AI Bots Shaped a Cartel. No One Informed Them To.

Media Intelligence for Fashionable Enterprises: Listening, Studying, Main

Making ready PDFs for RAGs. | In direction of Information Science

About Us

Categories

Recent Posts

Are you sure want to unlock this post?

Are you sure want to cancel subscription?
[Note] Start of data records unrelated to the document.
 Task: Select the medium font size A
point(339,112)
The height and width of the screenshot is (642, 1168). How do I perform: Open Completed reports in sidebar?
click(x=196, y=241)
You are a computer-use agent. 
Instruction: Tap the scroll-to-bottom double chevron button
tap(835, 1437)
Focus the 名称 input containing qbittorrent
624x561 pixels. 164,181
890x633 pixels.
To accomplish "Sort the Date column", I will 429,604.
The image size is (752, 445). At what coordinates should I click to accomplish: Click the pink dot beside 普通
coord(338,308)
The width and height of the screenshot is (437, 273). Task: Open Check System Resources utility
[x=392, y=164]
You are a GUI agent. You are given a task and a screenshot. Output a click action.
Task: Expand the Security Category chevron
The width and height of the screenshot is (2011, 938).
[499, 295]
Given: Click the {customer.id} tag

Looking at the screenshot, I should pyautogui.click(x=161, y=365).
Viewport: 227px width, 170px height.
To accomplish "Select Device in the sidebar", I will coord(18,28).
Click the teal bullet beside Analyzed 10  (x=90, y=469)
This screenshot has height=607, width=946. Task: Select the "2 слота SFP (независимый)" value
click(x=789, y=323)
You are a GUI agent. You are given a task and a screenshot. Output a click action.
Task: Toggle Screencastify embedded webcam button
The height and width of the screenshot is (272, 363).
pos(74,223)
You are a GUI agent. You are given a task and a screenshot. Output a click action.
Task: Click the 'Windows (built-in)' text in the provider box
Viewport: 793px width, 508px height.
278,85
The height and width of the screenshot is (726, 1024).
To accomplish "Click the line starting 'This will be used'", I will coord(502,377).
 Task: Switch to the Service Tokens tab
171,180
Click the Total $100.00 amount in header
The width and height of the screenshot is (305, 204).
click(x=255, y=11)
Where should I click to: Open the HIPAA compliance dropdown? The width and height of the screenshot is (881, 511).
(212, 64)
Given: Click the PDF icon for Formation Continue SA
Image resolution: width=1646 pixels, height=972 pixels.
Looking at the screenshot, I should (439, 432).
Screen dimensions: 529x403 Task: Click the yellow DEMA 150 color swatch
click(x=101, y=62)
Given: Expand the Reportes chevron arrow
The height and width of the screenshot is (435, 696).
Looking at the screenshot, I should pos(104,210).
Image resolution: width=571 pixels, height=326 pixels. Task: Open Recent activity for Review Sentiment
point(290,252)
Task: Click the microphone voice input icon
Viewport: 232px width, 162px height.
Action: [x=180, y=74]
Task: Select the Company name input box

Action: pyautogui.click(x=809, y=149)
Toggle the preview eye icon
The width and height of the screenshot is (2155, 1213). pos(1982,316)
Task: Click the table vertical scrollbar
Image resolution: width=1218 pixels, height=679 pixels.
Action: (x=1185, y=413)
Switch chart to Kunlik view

LLM Embeddings vs TF-IDF vs Bag-of-Phrases: Which Works Higher in Scikit-learn?

Introduction

Setup and Getting Textual content Representations

Comparability 1: Textual content Classification

Comparability 2: Doc Clustering

Abstract

READ ALSO

Introduction

Setup and Getting Textual content Representations

Comparability 1: Textual content Classification

Comparability 2: Doc Clustering

Abstract

Related Posts

Leave a Reply Cancel reply

POPULAR NEWS

EDITOR'S PICK

About Us

Categories

Recent Posts

Are you sure want to unlock this post?

Are you sure want to cancel subscription?